(Dataset excerpts)
● ● ● ● ●

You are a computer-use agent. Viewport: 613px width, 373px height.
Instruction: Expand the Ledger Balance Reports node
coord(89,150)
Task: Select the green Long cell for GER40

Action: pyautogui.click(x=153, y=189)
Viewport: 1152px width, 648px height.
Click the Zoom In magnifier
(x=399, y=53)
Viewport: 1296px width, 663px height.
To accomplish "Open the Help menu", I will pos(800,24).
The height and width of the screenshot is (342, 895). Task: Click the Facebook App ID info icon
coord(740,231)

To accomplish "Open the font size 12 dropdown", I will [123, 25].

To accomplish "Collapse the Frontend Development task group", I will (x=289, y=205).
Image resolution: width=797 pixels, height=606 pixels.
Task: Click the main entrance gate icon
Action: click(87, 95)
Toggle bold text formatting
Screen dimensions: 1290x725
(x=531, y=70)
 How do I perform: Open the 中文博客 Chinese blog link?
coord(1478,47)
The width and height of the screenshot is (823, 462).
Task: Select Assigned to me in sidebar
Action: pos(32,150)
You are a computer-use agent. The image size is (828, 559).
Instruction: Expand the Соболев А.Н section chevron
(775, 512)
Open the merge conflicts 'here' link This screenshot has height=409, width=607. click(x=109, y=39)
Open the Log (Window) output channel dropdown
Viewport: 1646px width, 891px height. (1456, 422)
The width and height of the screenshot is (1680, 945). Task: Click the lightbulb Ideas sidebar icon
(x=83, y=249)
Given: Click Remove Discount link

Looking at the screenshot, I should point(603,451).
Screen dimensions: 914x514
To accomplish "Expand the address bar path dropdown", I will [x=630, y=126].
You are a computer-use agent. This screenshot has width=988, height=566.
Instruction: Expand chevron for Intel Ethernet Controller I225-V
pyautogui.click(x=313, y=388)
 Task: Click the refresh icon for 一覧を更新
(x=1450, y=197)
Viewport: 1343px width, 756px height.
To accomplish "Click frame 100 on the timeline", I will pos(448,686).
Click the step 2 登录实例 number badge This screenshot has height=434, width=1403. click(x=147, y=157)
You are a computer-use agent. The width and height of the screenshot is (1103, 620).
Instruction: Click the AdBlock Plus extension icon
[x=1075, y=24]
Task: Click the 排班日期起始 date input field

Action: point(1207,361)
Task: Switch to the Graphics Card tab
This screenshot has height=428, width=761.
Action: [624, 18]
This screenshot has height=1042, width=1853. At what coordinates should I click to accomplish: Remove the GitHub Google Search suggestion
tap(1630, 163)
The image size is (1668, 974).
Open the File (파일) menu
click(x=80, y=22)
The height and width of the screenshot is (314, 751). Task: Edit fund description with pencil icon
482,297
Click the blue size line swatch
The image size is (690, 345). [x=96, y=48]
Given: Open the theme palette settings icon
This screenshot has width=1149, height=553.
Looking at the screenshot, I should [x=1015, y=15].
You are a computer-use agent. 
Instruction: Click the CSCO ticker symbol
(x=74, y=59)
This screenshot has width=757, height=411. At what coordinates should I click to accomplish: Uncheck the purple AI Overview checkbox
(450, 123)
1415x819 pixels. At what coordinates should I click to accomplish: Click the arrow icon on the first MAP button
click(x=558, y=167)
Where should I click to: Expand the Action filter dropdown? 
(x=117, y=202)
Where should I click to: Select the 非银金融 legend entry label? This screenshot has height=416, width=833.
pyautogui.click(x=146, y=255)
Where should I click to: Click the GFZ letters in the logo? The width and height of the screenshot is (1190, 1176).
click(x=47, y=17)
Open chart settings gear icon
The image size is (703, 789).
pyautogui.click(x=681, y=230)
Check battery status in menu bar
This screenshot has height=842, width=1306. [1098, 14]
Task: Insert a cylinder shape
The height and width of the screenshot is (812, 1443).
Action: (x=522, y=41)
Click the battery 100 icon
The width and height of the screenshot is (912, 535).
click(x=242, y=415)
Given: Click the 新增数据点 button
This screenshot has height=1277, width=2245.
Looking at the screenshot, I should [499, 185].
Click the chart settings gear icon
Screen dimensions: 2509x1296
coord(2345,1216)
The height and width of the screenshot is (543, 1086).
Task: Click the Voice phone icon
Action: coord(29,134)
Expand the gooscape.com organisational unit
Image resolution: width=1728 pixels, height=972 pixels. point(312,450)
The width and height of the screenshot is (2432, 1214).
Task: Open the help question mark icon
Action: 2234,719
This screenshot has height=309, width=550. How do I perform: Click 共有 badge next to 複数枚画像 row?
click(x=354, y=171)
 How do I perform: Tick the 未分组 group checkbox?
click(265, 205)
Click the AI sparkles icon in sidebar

● ● ● ● ●

Would you please transcribe all of the entries above exactly?

SOLUTION
You are a computer-use agent. Viewport: 613px width, 373px height.
Instruction: Expand the Ledger Balance Reports node
coord(89,150)
Task: Select the green Long cell for GER40

Action: pyautogui.click(x=153, y=189)
Viewport: 1152px width, 648px height.
Click the Zoom In magnifier
(x=399, y=53)
Viewport: 1296px width, 663px height.
To accomplish "Open the Help menu", I will pos(800,24).
The height and width of the screenshot is (342, 895). Task: Click the Facebook App ID info icon
coord(740,231)

To accomplish "Open the font size 12 dropdown", I will [123, 25].

To accomplish "Collapse the Frontend Development task group", I will (x=289, y=205).
Image resolution: width=797 pixels, height=606 pixels.
Task: Click the main entrance gate icon
Action: click(87, 95)
Toggle bold text formatting
Screen dimensions: 1290x725
(x=531, y=70)
 How do I perform: Open the 中文博客 Chinese blog link?
coord(1478,47)
The width and height of the screenshot is (823, 462).
Task: Select Assigned to me in sidebar
Action: pos(32,150)
You are a computer-use agent. The image size is (828, 559).
Instruction: Expand the Соболев А.Н section chevron
(775, 512)
Open the merge conflicts 'here' link This screenshot has height=409, width=607. click(x=109, y=39)
Open the Log (Window) output channel dropdown
Viewport: 1646px width, 891px height. (1456, 422)
The width and height of the screenshot is (1680, 945). Task: Click the lightbulb Ideas sidebar icon
(x=83, y=249)
Given: Click Remove Discount link

Looking at the screenshot, I should point(603,451).
Screen dimensions: 914x514
To accomplish "Expand the address bar path dropdown", I will [x=630, y=126].
You are a computer-use agent. This screenshot has width=988, height=566.
Instruction: Expand chevron for Intel Ethernet Controller I225-V
pyautogui.click(x=313, y=388)
 Task: Click the refresh icon for 一覧を更新
(x=1450, y=197)
Viewport: 1343px width, 756px height.
To accomplish "Click frame 100 on the timeline", I will pos(448,686).
Click the step 2 登录实例 number badge This screenshot has height=434, width=1403. click(x=147, y=157)
You are a computer-use agent. The width and height of the screenshot is (1103, 620).
Instruction: Click the AdBlock Plus extension icon
[x=1075, y=24]
Task: Click the 排班日期起始 date input field

Action: point(1207,361)
Task: Switch to the Graphics Card tab
This screenshot has height=428, width=761.
Action: [624, 18]
This screenshot has height=1042, width=1853. At what coordinates should I click to accomplish: Remove the GitHub Google Search suggestion
tap(1630, 163)
The image size is (1668, 974).
Open the File (파일) menu
click(x=80, y=22)
The height and width of the screenshot is (314, 751). Task: Edit fund description with pencil icon
482,297
Click the blue size line swatch
The image size is (690, 345). [x=96, y=48]
Given: Open the theme palette settings icon
This screenshot has width=1149, height=553.
Looking at the screenshot, I should [x=1015, y=15].
You are a computer-use agent. 
Instruction: Click the CSCO ticker symbol
(x=74, y=59)
This screenshot has width=757, height=411. At what coordinates should I click to accomplish: Uncheck the purple AI Overview checkbox
(450, 123)
1415x819 pixels. At what coordinates should I click to accomplish: Click the arrow icon on the first MAP button
click(x=558, y=167)
Where should I click to: Expand the Action filter dropdown? 
(x=117, y=202)
Where should I click to: Select the 非银金融 legend entry label? This screenshot has height=416, width=833.
pyautogui.click(x=146, y=255)
Where should I click to: Click the GFZ letters in the logo? The width and height of the screenshot is (1190, 1176).
click(x=47, y=17)
Open chart settings gear icon
The image size is (703, 789).
pyautogui.click(x=681, y=230)
Check battery status in menu bar
This screenshot has height=842, width=1306. [1098, 14]
Task: Insert a cylinder shape
The height and width of the screenshot is (812, 1443).
Action: (x=522, y=41)
Click the battery 100 icon
The width and height of the screenshot is (912, 535).
click(x=242, y=415)
Given: Click the 新增数据点 button
This screenshot has height=1277, width=2245.
Looking at the screenshot, I should [499, 185].
Click the chart settings gear icon
Screen dimensions: 2509x1296
coord(2345,1216)
The height and width of the screenshot is (543, 1086).
Task: Click the Voice phone icon
Action: coord(29,134)
Expand the gooscape.com organisational unit
Image resolution: width=1728 pixels, height=972 pixels. point(312,450)
The width and height of the screenshot is (2432, 1214).
Task: Open the help question mark icon
Action: 2234,719
This screenshot has height=309, width=550. How do I perform: Click 共有 badge next to 複数枚画像 row?
click(x=354, y=171)
 How do I perform: Tick the 未分组 group checkbox?
click(265, 205)
Click the AI sparkles icon in sidebar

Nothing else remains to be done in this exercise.